[Recorded data]
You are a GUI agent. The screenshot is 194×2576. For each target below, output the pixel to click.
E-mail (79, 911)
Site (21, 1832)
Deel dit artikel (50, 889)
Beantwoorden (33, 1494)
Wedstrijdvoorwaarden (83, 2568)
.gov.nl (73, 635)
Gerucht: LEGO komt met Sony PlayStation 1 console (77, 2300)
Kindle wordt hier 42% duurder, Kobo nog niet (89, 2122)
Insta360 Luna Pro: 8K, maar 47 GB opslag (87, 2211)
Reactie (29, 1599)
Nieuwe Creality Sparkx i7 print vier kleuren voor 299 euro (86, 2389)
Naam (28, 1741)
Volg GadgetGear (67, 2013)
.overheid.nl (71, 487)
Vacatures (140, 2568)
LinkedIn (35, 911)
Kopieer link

*Problem*.
Beginning at the line with "Site (21, 1832)" and ending at the line with "Naam (28, 1741)", reproduce each line of the data above exactly, and add no other lines.

*Exercise solution*.
Site (21, 1832)
Deel dit artikel (50, 889)
Beantwoorden (33, 1494)
Wedstrijdvoorwaarden (83, 2568)
.gov.nl (73, 635)
Gerucht: LEGO komt met Sony PlayStation 1 console (77, 2300)
Kindle wordt hier 42% duurder, Kobo nog niet (89, 2122)
Insta360 Luna Pro: 8K, maar 47 GB opslag (87, 2211)
Reactie (29, 1599)
Nieuwe Creality Sparkx i7 print vier kleuren voor 299 euro (86, 2389)
Naam (28, 1741)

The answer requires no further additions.